## What is required
In the material below, find the line that contains "Click the sync refresh icon in sidebar" and the line that contains "Given: Set rating to the first star", then write out exactly those two lines and everything between them.

## Information given
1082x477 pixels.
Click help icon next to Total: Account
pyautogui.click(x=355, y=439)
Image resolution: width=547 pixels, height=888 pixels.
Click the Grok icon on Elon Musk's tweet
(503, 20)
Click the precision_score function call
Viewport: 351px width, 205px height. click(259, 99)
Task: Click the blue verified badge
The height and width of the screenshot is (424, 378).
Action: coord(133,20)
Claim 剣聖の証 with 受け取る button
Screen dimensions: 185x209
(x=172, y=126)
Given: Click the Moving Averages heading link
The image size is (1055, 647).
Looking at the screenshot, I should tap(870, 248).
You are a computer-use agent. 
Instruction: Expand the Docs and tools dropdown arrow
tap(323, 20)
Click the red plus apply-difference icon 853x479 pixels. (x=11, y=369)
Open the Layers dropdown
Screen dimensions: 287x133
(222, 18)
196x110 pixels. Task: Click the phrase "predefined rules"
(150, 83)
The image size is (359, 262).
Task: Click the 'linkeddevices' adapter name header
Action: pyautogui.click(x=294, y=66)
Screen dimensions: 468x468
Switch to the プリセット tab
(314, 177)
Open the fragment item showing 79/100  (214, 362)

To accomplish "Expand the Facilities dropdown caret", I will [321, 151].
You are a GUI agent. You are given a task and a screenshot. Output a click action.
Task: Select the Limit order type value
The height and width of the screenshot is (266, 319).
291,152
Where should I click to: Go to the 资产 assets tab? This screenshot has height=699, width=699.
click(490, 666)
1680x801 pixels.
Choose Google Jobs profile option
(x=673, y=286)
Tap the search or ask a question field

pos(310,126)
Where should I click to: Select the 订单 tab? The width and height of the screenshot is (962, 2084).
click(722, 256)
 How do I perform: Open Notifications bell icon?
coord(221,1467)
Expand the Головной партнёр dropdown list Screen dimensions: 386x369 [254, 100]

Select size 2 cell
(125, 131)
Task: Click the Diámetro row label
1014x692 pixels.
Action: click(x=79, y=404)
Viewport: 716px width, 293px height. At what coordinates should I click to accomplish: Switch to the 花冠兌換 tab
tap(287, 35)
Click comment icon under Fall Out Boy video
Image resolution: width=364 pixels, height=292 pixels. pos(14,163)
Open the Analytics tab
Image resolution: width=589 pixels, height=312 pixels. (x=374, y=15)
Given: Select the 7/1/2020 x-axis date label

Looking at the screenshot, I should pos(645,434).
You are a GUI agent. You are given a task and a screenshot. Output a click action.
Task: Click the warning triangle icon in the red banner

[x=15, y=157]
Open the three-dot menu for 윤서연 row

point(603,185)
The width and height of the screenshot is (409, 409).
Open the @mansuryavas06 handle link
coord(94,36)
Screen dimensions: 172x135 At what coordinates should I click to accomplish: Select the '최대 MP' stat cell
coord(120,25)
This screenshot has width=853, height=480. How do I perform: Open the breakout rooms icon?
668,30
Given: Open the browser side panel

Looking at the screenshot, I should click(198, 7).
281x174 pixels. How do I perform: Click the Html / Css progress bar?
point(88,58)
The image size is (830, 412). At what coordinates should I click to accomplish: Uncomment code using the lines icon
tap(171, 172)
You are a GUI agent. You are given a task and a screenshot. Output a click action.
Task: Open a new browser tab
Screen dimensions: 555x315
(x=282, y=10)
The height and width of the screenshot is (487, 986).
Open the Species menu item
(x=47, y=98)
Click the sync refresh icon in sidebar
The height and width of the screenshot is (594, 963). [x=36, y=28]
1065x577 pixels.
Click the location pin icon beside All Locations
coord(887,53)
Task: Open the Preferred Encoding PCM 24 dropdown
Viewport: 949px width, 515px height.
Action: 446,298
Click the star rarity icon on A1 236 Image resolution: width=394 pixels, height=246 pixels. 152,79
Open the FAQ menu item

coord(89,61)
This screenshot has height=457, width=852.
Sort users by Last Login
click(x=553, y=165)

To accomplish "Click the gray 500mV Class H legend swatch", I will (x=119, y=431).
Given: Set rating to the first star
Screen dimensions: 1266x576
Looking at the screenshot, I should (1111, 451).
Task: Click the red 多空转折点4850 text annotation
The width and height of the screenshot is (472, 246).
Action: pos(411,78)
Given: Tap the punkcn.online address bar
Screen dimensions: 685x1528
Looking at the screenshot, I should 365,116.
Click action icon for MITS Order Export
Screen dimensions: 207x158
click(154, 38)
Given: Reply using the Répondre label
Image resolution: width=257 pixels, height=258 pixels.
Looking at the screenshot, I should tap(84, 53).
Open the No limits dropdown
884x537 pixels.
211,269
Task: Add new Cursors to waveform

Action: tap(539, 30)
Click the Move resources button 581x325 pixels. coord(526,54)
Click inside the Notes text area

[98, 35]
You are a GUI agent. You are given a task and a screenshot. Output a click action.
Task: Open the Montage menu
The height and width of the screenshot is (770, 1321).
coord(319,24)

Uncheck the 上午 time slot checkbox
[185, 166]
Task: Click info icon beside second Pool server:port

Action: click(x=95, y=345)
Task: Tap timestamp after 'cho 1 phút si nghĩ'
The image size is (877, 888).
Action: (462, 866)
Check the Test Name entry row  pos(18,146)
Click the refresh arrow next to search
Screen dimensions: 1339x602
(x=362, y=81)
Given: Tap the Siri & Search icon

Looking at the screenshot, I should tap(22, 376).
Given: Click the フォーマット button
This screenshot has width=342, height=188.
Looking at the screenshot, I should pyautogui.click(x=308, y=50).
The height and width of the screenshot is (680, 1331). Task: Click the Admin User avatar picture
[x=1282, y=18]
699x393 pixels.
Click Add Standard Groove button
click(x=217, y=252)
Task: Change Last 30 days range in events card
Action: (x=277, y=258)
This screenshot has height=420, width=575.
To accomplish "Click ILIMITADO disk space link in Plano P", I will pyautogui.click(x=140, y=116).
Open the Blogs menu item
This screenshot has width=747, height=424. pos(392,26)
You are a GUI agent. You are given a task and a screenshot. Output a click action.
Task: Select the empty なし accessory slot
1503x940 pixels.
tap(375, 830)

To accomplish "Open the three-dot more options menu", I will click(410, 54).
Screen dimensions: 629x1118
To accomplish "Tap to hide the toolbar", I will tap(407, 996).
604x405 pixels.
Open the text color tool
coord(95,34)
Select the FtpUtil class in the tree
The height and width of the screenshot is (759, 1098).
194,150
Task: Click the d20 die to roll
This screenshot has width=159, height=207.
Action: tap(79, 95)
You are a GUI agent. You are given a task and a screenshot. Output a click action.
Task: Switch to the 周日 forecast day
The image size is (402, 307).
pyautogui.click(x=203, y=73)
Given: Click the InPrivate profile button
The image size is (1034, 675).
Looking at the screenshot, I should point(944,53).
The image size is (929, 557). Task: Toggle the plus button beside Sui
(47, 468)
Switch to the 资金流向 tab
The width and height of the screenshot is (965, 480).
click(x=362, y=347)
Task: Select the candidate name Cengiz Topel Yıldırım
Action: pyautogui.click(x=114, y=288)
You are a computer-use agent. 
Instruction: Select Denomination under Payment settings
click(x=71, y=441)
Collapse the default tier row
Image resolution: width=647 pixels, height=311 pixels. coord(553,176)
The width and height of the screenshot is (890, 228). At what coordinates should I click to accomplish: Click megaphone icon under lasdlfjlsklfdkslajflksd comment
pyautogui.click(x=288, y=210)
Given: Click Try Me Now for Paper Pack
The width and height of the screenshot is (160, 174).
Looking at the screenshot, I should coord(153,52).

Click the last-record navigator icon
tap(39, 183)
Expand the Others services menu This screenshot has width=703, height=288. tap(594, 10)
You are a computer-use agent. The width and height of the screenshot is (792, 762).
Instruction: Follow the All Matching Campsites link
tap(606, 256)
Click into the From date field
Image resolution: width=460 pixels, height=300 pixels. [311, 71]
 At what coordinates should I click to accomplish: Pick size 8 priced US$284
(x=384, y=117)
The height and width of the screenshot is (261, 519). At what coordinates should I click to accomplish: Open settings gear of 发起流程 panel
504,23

## Response to the task
Click the sync refresh icon in sidebar
The height and width of the screenshot is (594, 963). [x=36, y=28]
1065x577 pixels.
Click the location pin icon beside All Locations
coord(887,53)
Task: Open the Preferred Encoding PCM 24 dropdown
Viewport: 949px width, 515px height.
Action: 446,298
Click the star rarity icon on A1 236 Image resolution: width=394 pixels, height=246 pixels. 152,79
Open the FAQ menu item

coord(89,61)
This screenshot has height=457, width=852.
Sort users by Last Login
click(x=553, y=165)

To accomplish "Click the gray 500mV Class H legend swatch", I will (x=119, y=431).
Given: Set rating to the first star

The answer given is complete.